Getting lot of "CQE error - vendor syndrome: 0x69 syndrome: 0x1" errors, transmission interrupted.

hello!

On, ConnectX®-3 Pro EN I receive large number of “CQE error - vendor syndrome: 0xf9 syndrome: 0x5” logs in kernel log. They start with one “CQE error - vendor syndrome: 0x69 syndrome: 0x1” and then lots of 0xf9 and 0x5 follows. And the transmission is interrupted. What I can do to debug or fix that ?

The configuration looks like - Linux 4.15, Ubuntu Xenial with 4.0 kernel driver (tried OFED 4.7 - the same), firmware version 2.40.5000, pcie x8.

any advices will be much appreciated!

Hello Pawel,

Many thanks for posting your inquiry on the Mellanox Community.

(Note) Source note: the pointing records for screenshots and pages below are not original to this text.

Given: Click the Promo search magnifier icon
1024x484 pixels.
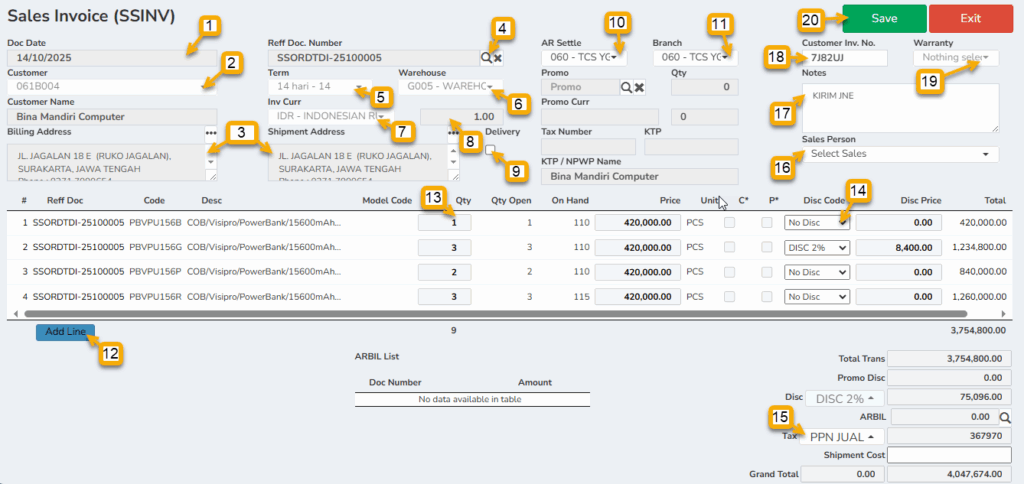Looking at the screenshot, I should 626,88.
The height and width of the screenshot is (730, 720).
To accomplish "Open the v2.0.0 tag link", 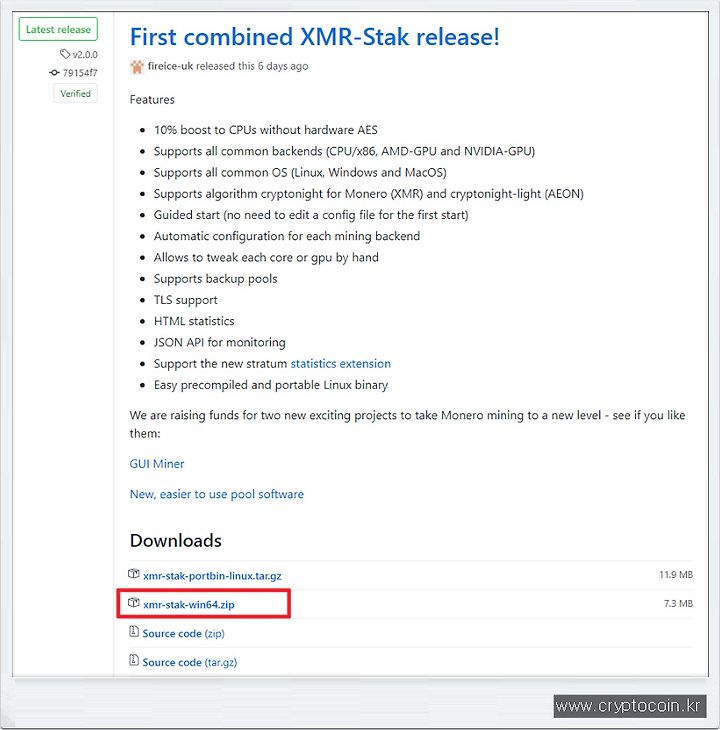I will (85, 55).

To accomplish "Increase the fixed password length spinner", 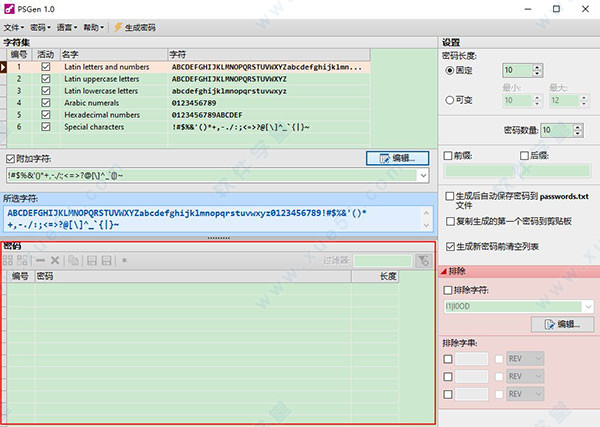I will pyautogui.click(x=546, y=67).
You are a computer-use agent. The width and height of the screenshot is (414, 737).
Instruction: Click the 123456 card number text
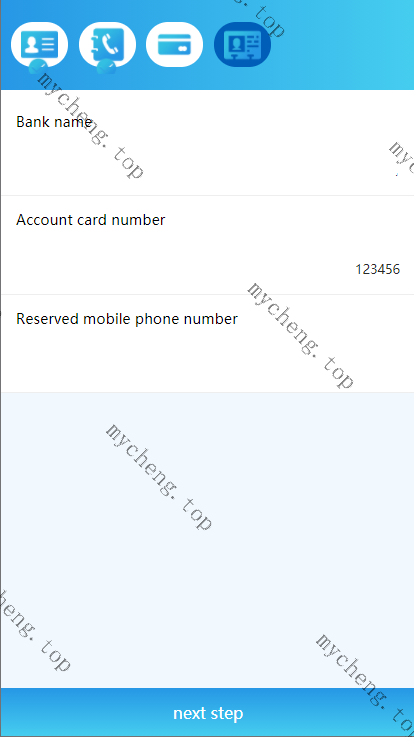(x=377, y=269)
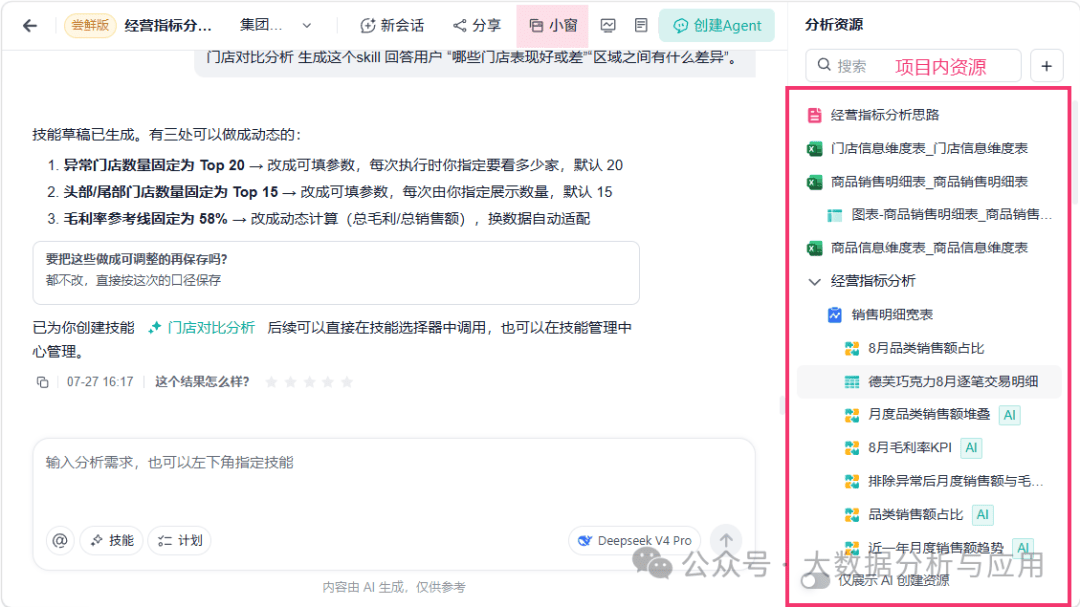Copy the response with the copy icon
This screenshot has height=607, width=1080.
[43, 382]
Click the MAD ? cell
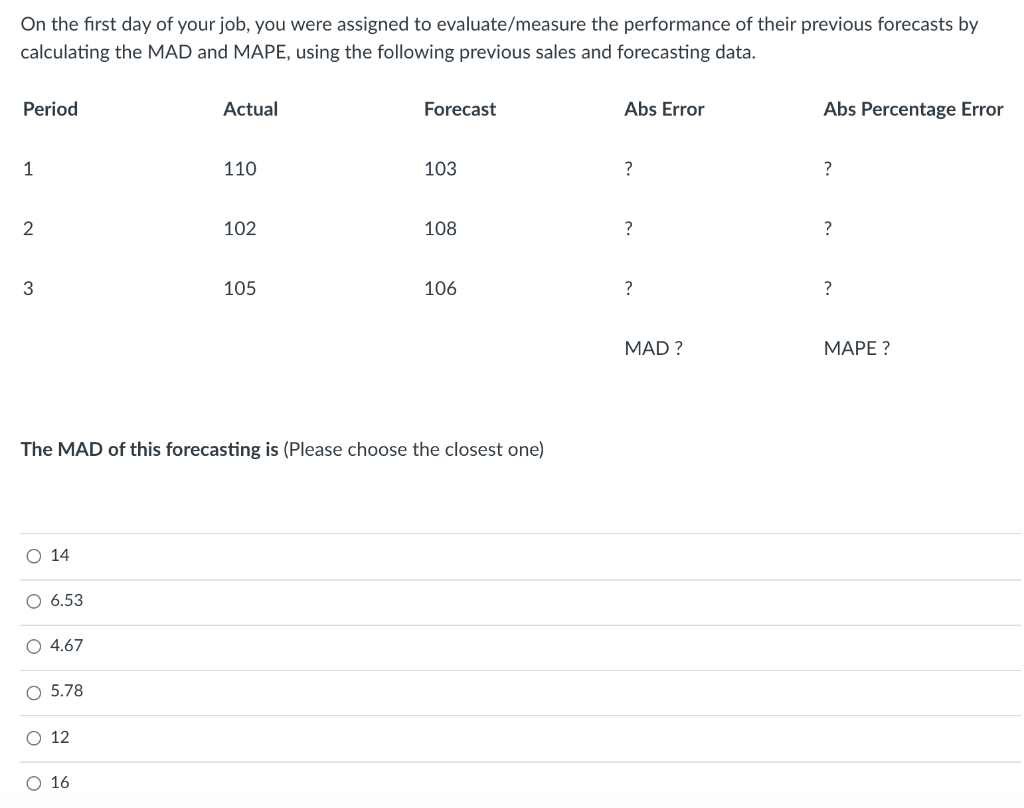 [654, 348]
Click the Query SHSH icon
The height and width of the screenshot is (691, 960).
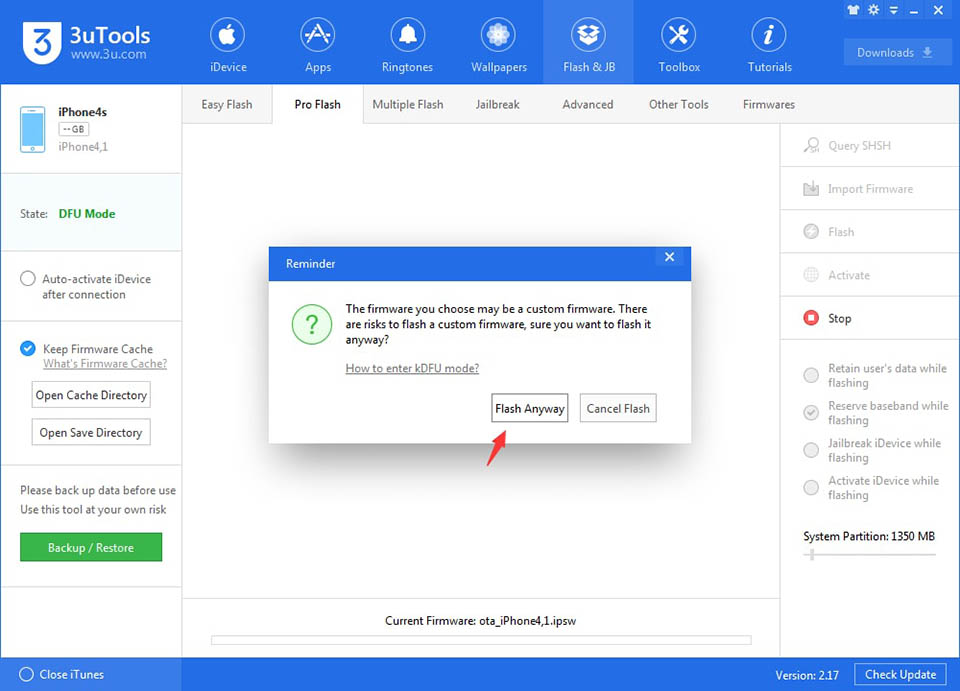pyautogui.click(x=811, y=146)
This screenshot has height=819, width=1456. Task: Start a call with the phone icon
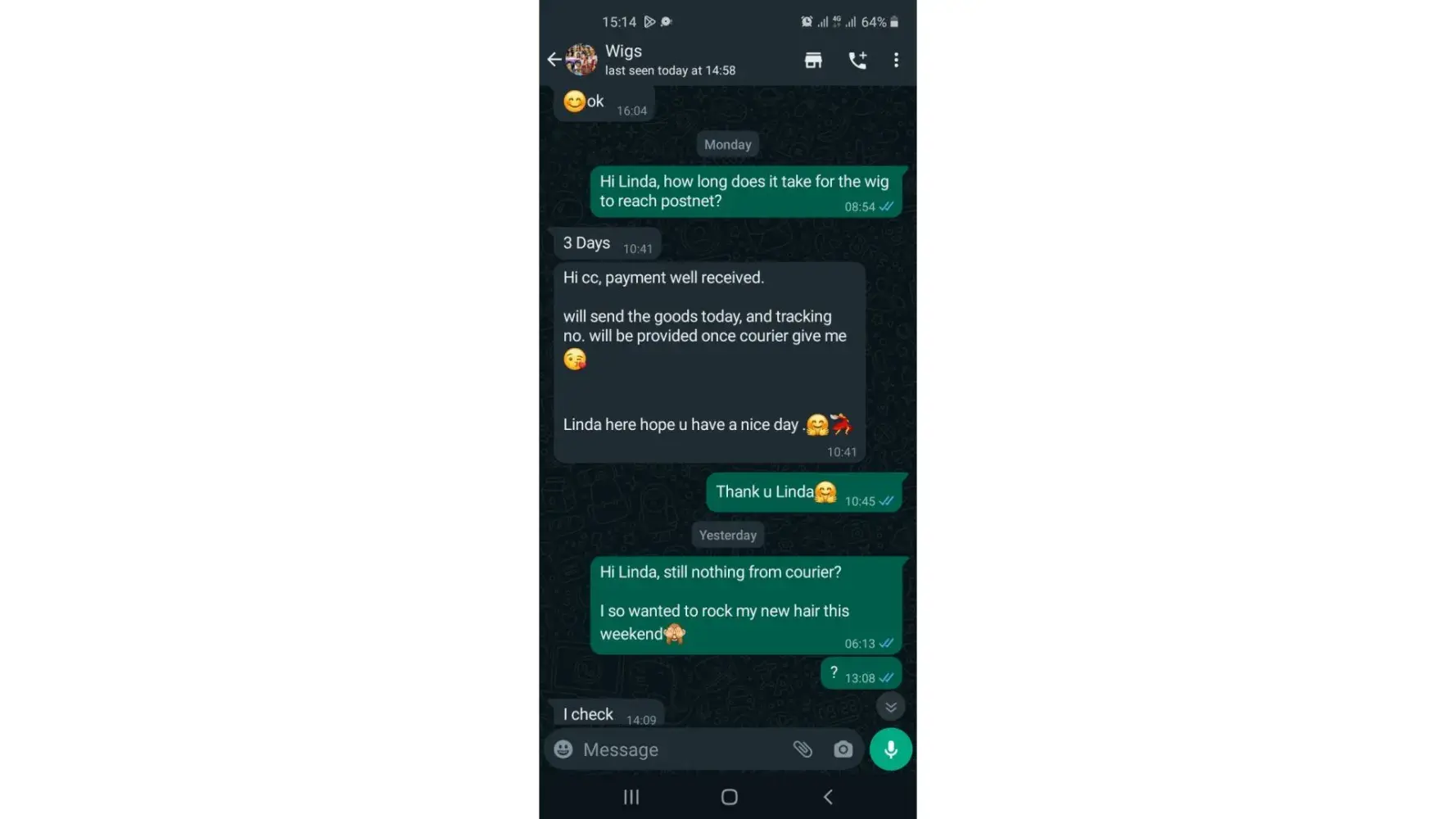tap(857, 60)
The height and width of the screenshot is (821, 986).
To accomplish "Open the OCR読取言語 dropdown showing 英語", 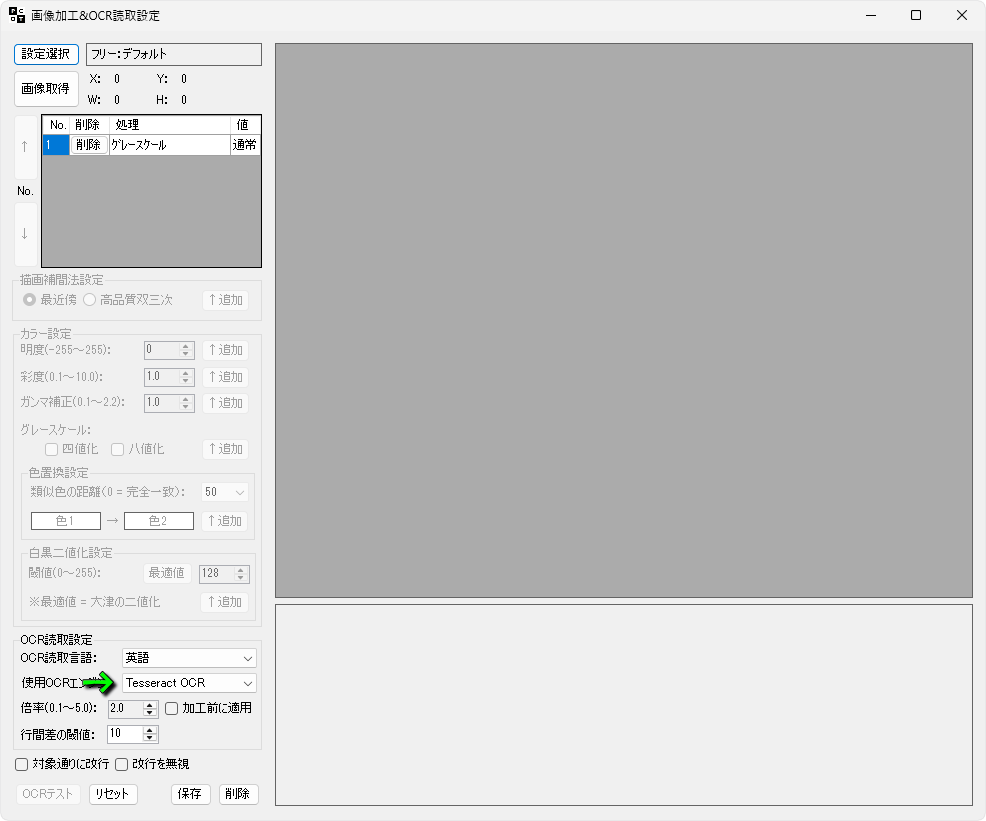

Based on the information provided, syndrome 0x5 points to “Work Request Flushed Error”.

For further debugging the issue, we recommend to open a Mellanox Support Ticket (Valid Support contract needed) so we can go deeper into the debug of this issue. You can open a ticket through support@mellanox.com

Also we noticed that your f/w is version 2.40.5000. The validated and supported version for the ConnectX-3 Pro EN in combination with MLXN_OFED version 4.7, is version 2.42.5000.

You can dowload the latest version through the following download link → https://www.mellanox.com/page/firmware_table_ConnectX3ProEN

Many thanks,

~Mellanox Technical Support

Thanks for your answer!

We advised customer to contact OEM provider as it’s AOC form nic card from SuperMicro.

Installed latest 2.42.5000 provider by the OEM vendor and problem still persists.

Can you explain a bit what that errors mean ? What’s the area where we should focus to find solution ?